Set down exactly the lines from the one containing "Sitemap (811, 2193)" through the end of the records below, both included, and nothing else.

------------

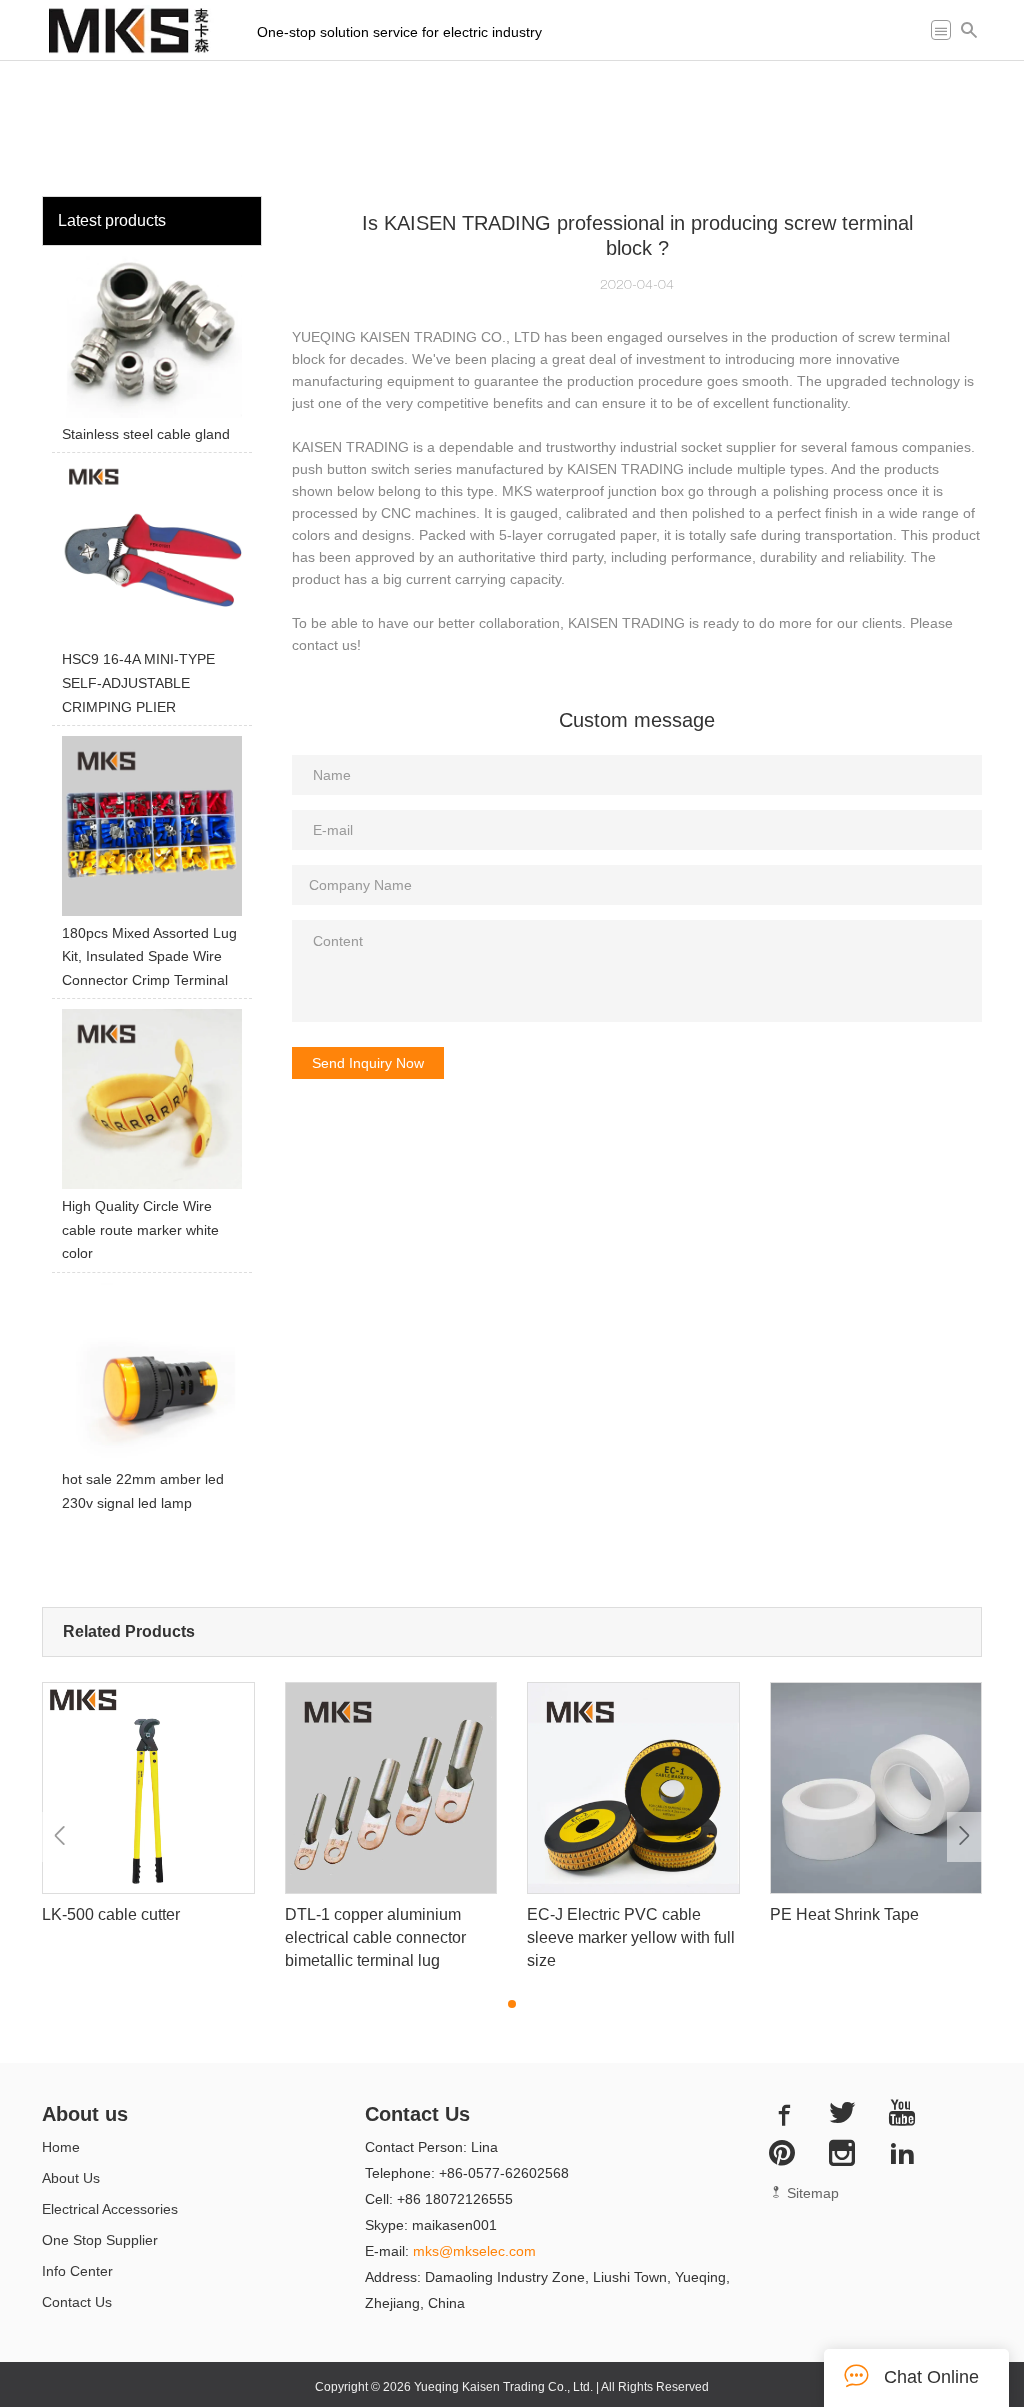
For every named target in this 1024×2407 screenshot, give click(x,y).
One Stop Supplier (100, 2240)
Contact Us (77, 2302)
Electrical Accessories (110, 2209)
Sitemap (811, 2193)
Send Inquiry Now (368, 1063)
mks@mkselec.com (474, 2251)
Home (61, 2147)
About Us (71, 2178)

------------

## SOLUTION FOR THIS PROBLEM
Sitemap (811, 2193)
Send Inquiry Now (368, 1063)
mks@mkselec.com (474, 2251)
Home (61, 2147)
About Us (71, 2178)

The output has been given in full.